───── ESTRATTO DELLA FONTE ─────

Nelle inchieste di Rodolfo Walsh emerge molto spesso la brutalità della polizia, anche questo un tratto che caratterizza l’Argentina odierna. Nella trilogia La banda della picana, che prende il nome dal sistema di tortura basato sulle scosse elettriche di cui poi faranno ampio uso anche gli uomini del regime, se ne evidenzia l’utilizzo per “risolvere” i delitti o annichilire il movimento operaio, mentre nel reportage La banda dal grilletto facile, che risale al 1968, si parla delle responsabilità dell’allora commissario Miguel Etchecolatz nell’uccisione di presunti delinquenti. Etchecolatz non è un nome qualsiasi, ma il torturatore di Julio López, l’uomo sopravvissuto alla dittatura militare, ma il primo desaparecido dal ritorno della democrazia nel paese: è scomparso nel nulla pochi giorni prima di tornare in tribunale per deporre proprio contro il suo carnefice.

───── MATERIALE RACCOLTO ─────

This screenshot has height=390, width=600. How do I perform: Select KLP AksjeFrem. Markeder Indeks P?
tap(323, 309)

─────

§ **COMPITO RICHIESTO**:
Ricopia fedelmente, dall'estratto sulle inchieste di Rodolfo Walsh, tutto da "Nelle inchieste di" fino a "il suo carnefice.".

§ **SOLUZIONE PROPOSTA**:
Nelle inchieste di Rodolfo Walsh emerge molto spesso la brutalità della polizia, anche questo un tratto che caratterizza l’Argentina odierna. Nella trilogia La banda della picana, che prende il nome dal sistema di tortura basato sulle scosse elettriche di cui poi faranno ampio uso anche gli uomini del regime, se ne evidenzia l’utilizzo per “risolvere” i delitti o annichilire il movimento operaio, mentre nel reportage La banda dal grilletto facile, che risale al 1968, si parla delle responsabilità dell’allora commissario Miguel Etchecolatz nell’uccisione di presunti delinquenti. Etchecolatz non è un nome qualsiasi, ma il torturatore di Julio López, l’uomo sopravvissuto alla dittatura militare, ma il primo desaparecido dal ritorno della democrazia nel paese: è scomparso nel nulla pochi giorni prima di tornare in tribunale per deporre proprio contro il suo carnefice.